== Fuente ==
****************************************
De todo esto nos libera finalmente la cuarta sección del libro, la cual nos ofrece, además de aquellas fluidas gachas verbales, algo tangible de vez en cuando acerca de la moral y el derecho. La invitación al viaje por los demás cuerpos celestes se nos presenta esta vez nada más empezar:

El hecho de que la validez de las verdades dühringianas para todos los demás mundos posibles se coloque esta vez al principio del capítulo correspondiente, en vez de al final, tiene su razón suficiente. Una vez establecida la validez de las ideas dühringianas de moral y justicia para todos los mundos, resulta más fácil ampliar benéficamente su validez para todos los tiempos. Y también aquí se trata de verdades definitivas de última instancia. Nada menos.

Hemos ido recogiendo tranquilamente hasta el momento todas esas pomposas sentencias del señor Dühring sobre verdades definitivas de última instancia, soberanía del pensamiento, absoluta seguridad del conocimiento, etc., porque había que llevar primero el desarrollo hasta el punto al que hemos llegado. Hasta ahora bastaba con una investigación acerca de la medida en la cual las diversas afirmaciones de la filosofía de la realidad tienen "validez soberana" y "pretensión incondicionada a la verdad"; ahora llegamos a la cuestión de si hay productos del conocimiento humano en general que puedan tener validez soberana y pretensión incondicionada a la verdad, y cuáles son ellos. Y al decir conocimiento humano no lo hago en absoluto con intención de ofender a los habitantes de otros cuerpos celestes, a los que no tengo el honor de conocer, sino sólo porque también los animales conocen, aunque no soberanamente. El perro reconoce en su dueño a su Dios, aunque ese dueño puede ser el mayor sinvergüenza.

¿Es soberano el pensamiento humano? Antes de poder contestar sí o no tenemos que averiguar qué es el pensamiento humano. ¿Es el pensamiento de un individuo? No. Pero no existe sino como pensamiento individual de muchos miles de millones de hombres pasados, presentes y futuros. Si digo que este pensamiento, unificado en mi imaginación, de todos esos hombres, incluidos los futuros, es soberano, capaz de conocer el mundo existente, siempre que la humanidad dure lo suficiente y siempre que ni los órganos ni los objetos contengan límites a ese conocimiento, no digo más que una trivialidad bastante estéril. Pues el resultado más valioso de esa reflexión debería consistir en hacernos sumamente desconfiados respecto de nuestro actual conocimiento, ya que según toda probabilidad nos encontramos aún bastante al comienzo de la historia humana, y las generaciones que nos corregirán serán probablemente mucho más numerosas que aquellas cuyo conocimiento corregimos nosotros, con bastante desprecio a menudo.
****************************************
== Enunciado ==
Responda brevemente, según la fuente, a las siguientes preguntas:
1. ¿Qué ofrece la cuarta sección del libro, además de "aquellas fluidas gachas verbales"?
2. ¿A quién reconoce el perro como su Dios?
3. ¿En qué debería consistir el resultado más valioso de la reflexión sobre el pensamiento humano?

== Material proporcionado ==
****************************************
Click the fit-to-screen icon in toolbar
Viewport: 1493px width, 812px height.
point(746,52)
****************************************
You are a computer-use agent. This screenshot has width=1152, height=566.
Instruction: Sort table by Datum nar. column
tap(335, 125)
****************************************
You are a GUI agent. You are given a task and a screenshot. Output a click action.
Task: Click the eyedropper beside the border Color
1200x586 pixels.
****************************************
== Solución redactada ==
1. Algo tangible de vez en cuando acerca de la moral y el derecho.
2. A su dueño.
3. En hacernos sumamente desconfiados respecto de nuestro actual conocimiento.